Deepfakes se tornam ameaça nas eleições de 2026
A inteligência artificial e os desafios da desinformação nas eleições de 2026.
Uma imagem, um áudio ou um vídeo já foram considerados provas incontestáveis. No entanto, a inteligência artificial está transformando essa percepção, especialmente em um cenário eleitoral marcado pela disseminação rápida de informações nas redes sociais.
As deepfakes, que reproduzem rostos, vozes e movimentos com alta precisão, representam um risco significativo. A velocidade com que essas falsificações podem se espalhar é alarmante, permitindo que mentiras alcancem milhões antes que possam ser desmentidas por jornalistas ou autoridades competentes.
Segundo uma pesquisa recente, 72% dos brasileiros se sentem capazes de identificar conteúdos manipulados por inteligência artificial. Dentre eles, 39% afirmam ter total confiança nessa habilidade, enquanto 33% se consideram mais capazes do que incapazes.
No entanto, essa percepção varia conforme a faixa etária. A maioria dos jovens, especialmente aqueles entre 16 e 44 anos, acredita ter a capacidade de reconhecer deepfakes, enquanto apenas 53% dos maiores de 60 anos compartilham dessa confiança.
A escolaridade também influencia essa percepção. Entre os que possuem ensino superior, 82% se sentem aptos a identificar conteúdos alterados, em comparação a 69% dos que têm ensino médio e 67% dos que não completaram o fundamental.
Esses dados revelam uma desigualdade na percepção de preparo para lidar com a desinformação, além de destacar que acreditar na própria capacidade de identificação não garante que as pessoas realmente consigam discernir a verdade da falsificação.
A tecnologia avança rapidamente, tornando cada vez mais difícil detectar manipulações. Erros evidentes de sincronização e movimentos artificiais, que antes denunciavam conteúdos falsos, estão desaparecendo, o que torna o reconhecimento de deepfakes um desafio crescente.
A situação é atual, com a inteligência artificial já sendo utilizada na campanha presidencial de 2026. Um vídeo gerado por IA que simulava a imagem e a voz de um candidato gerou debates jurídicos sobre os limites do uso dessa tecnologia nas eleições.
O Tribunal Superior Eleitoral (TSE) implementou regras que exigem a identificação clara de conteúdos gerados ou alterados por inteligência artificial.

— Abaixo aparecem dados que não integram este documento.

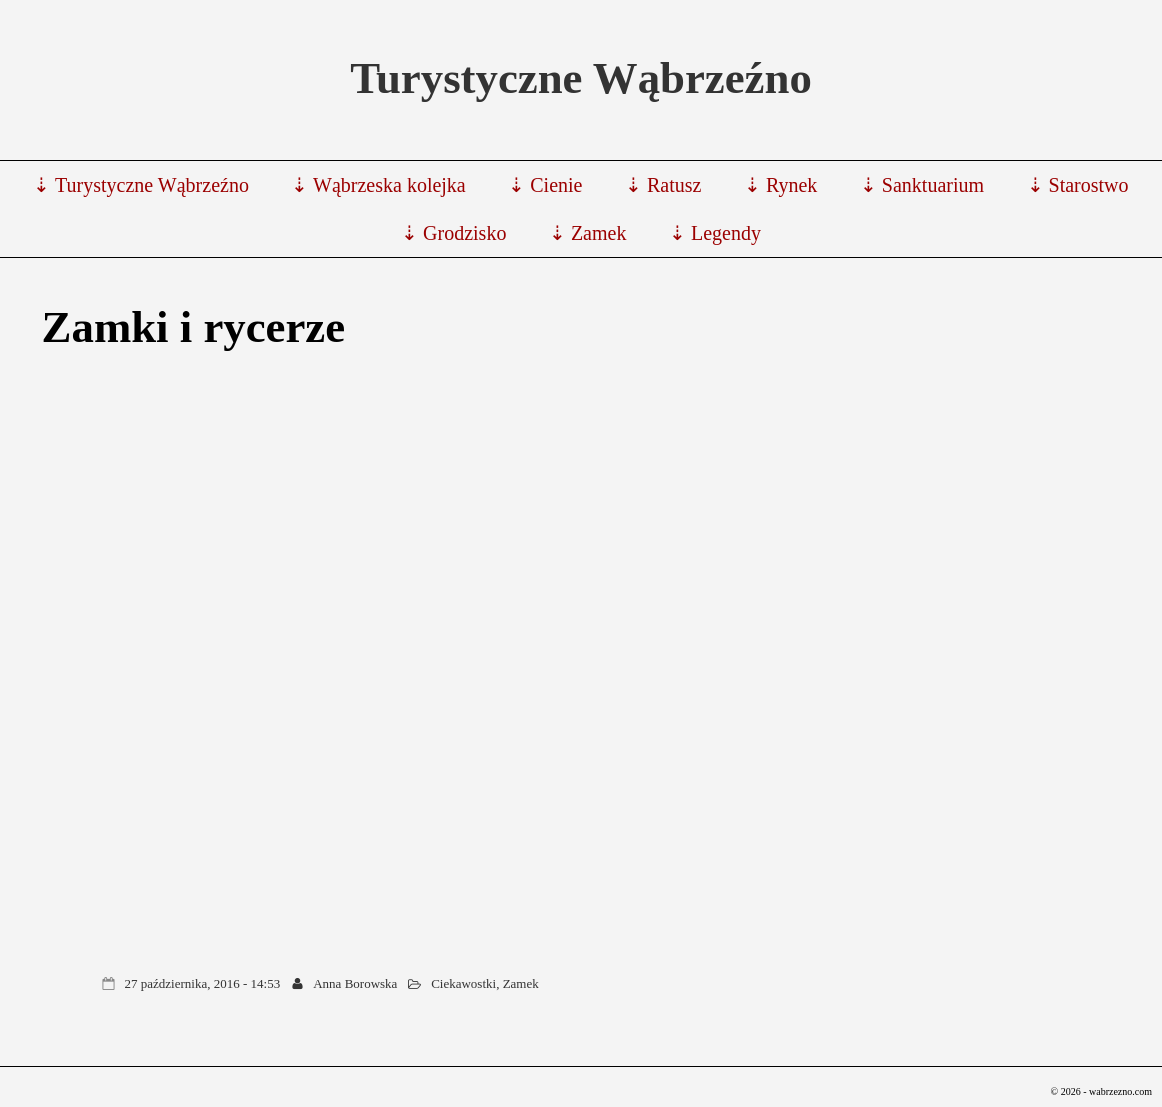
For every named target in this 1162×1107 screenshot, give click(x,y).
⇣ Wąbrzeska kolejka (378, 185)
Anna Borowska (355, 983)
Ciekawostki (463, 983)
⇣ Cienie (545, 185)
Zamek (521, 983)
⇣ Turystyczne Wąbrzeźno (140, 185)
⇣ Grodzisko (453, 233)
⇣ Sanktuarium (922, 185)
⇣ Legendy (715, 233)
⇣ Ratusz (663, 185)
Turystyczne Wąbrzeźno (581, 78)
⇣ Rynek (780, 185)
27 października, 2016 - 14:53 (203, 983)
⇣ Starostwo (1078, 185)
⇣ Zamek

Deepfakes que possam beneficiar ou prejudicar candidaturas são proibidas, e há restrições adicionais nas 72 horas antes e nas 24 horas após a votação.
A preocupação das instituições reflete a gravidade do problema. O TSE firmou acordos para combater deepfakes e conteúdos sintéticos, e o Congresso está considerando propostas para criminalizar a produção e divulgação desses materiais que possam interferir no processo eleitoral.
O aumento de conteúdos manipulados é preocupante, com um levantamento indicando que casos de deepfakes e desinformação gerados por IA saltaram de 39 em 2024 para 159 em 2025, um crescimento de 308%. Essa tendência é alarmante, especialmente em um ano eleitoral.
Por outro lado, a pesquisa revela que a maioria dos eleitores é contra o uso político de deepfakes. Para 92% dos brasileiros, candidatos não deveriam utilizar essa tecnologia para atacar adversários, e 84% se opõem ao uso de deepfakes para favorecer suas próprias candidaturas.
A rejeição a essa prática é quase unânime em um país politicamente dividido. Contudo, a desinformação não precisa convencer a todos para causar impacto. Em uma eleição acirrada, uma deepfake divulgada no momento certo pode gerar danos irreparáveis, mesmo que seja desmentida posteriormente.
Além disso, há um risco menos evidente: à medida que as pessoas se tornam mais cientes das manipulações, também podem passar a duvidar de fatos verdadeiros. Um candidato em apuros pode alegar que um vídeo comprometedora é uma falsificação, tornando a verdade questionável.
Esse é um dos maiores desafios que enfrentaremos. A solução não pode vir apenas da Justiça Eleitoral; é necessária uma colaboração entre plataformas digitais, imprensa, campanhas e educação para o consumo crítico de informações. Os eleitores devem aprender a desconfiar, verificar fontes e resistir ao impulso de compartilhar conteúdos que os indignam.
A pesquisa indica que os brasileiros reconhecem os limites éticos do uso da inteligência artificial na política, o que é encorajador. No entanto, a maior vulnerabilidade reside na crença de que sempre conseguirão distinguir entre o verdadeiro e o fabricado.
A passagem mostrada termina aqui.